§ **EXERCISE DIRECTIONS**
From the records below, transcribe only the lines running from the one with "Open the TEST \> mall site logo link" through the one with "The image size is (1920, 1080).". Keep both of those end lines.

:: EXTRACTED RECORDS ::

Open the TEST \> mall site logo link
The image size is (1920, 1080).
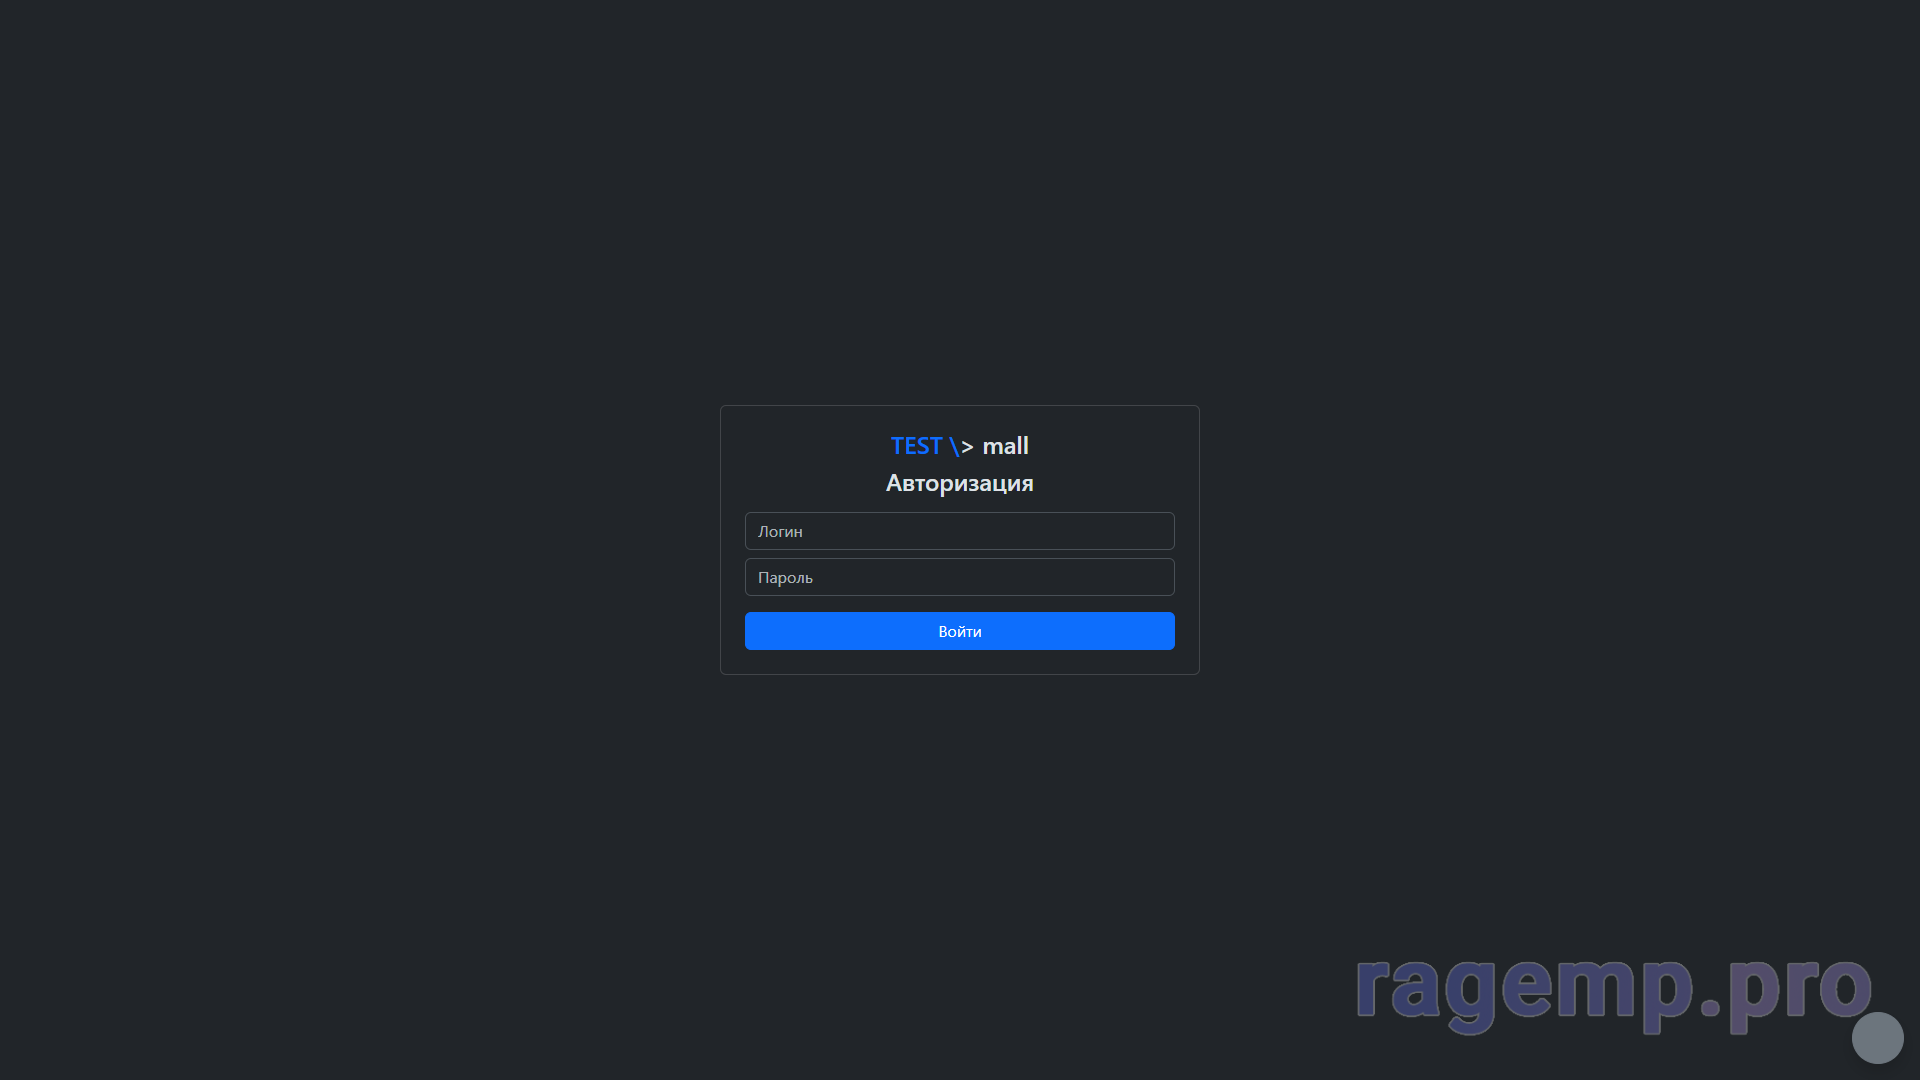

:::
:: EXTRACTED RECORDS ::

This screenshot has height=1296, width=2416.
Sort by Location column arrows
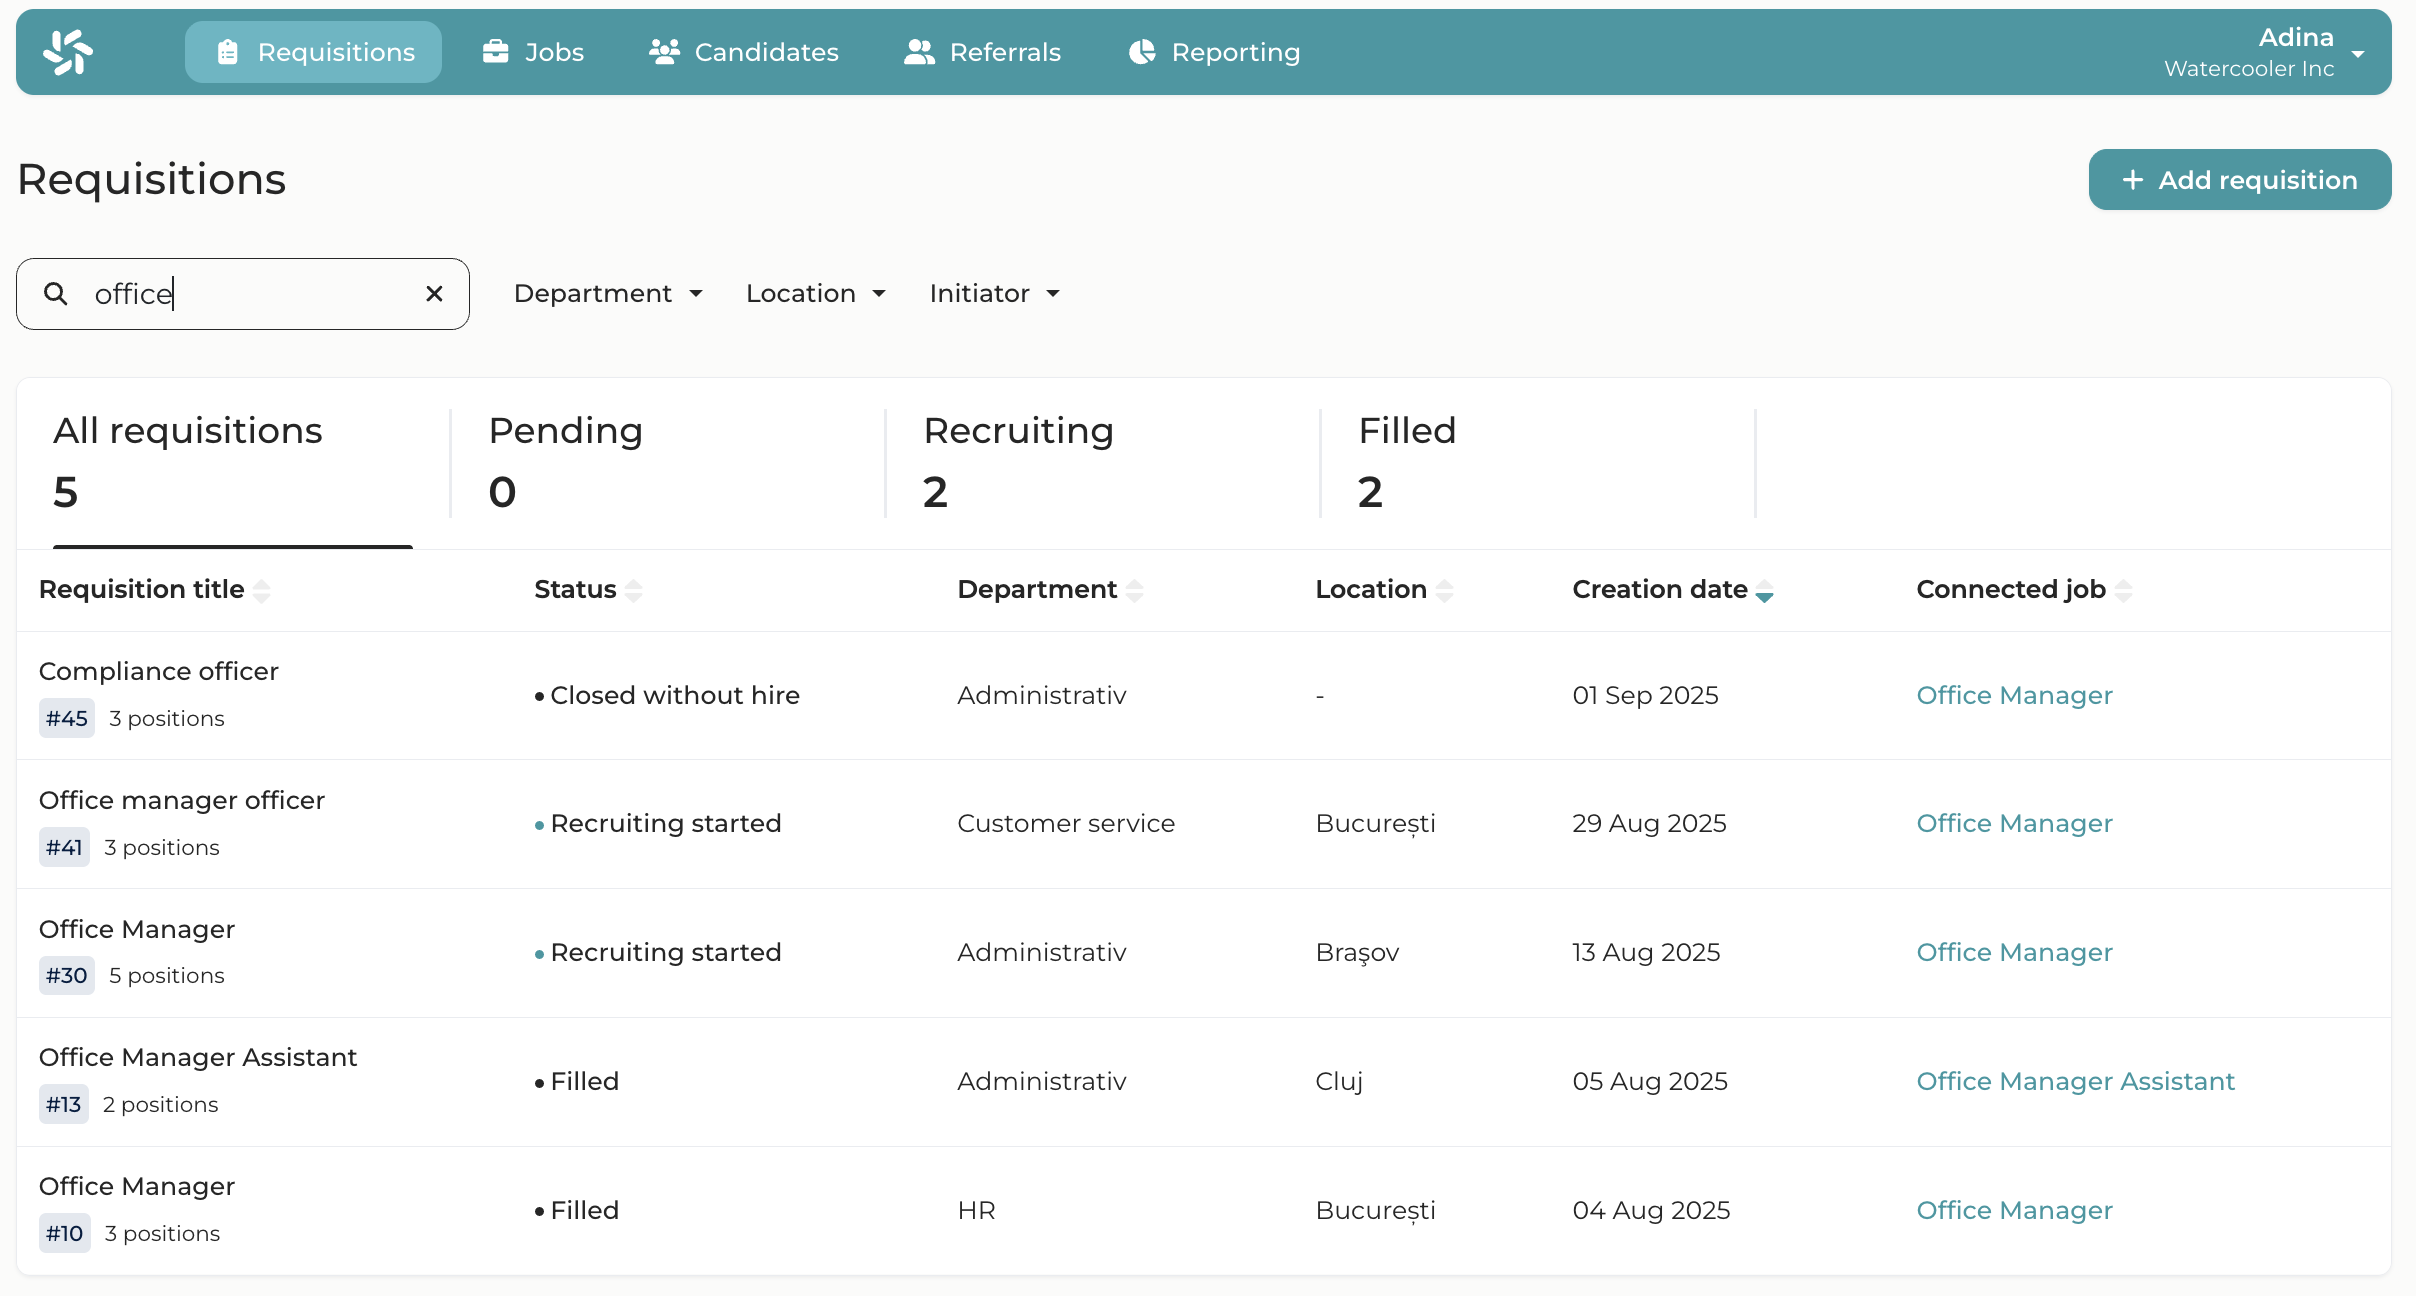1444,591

:::

§ **ANSWER BOX**
Open the TEST \> mall site logo link
The image size is (1920, 1080).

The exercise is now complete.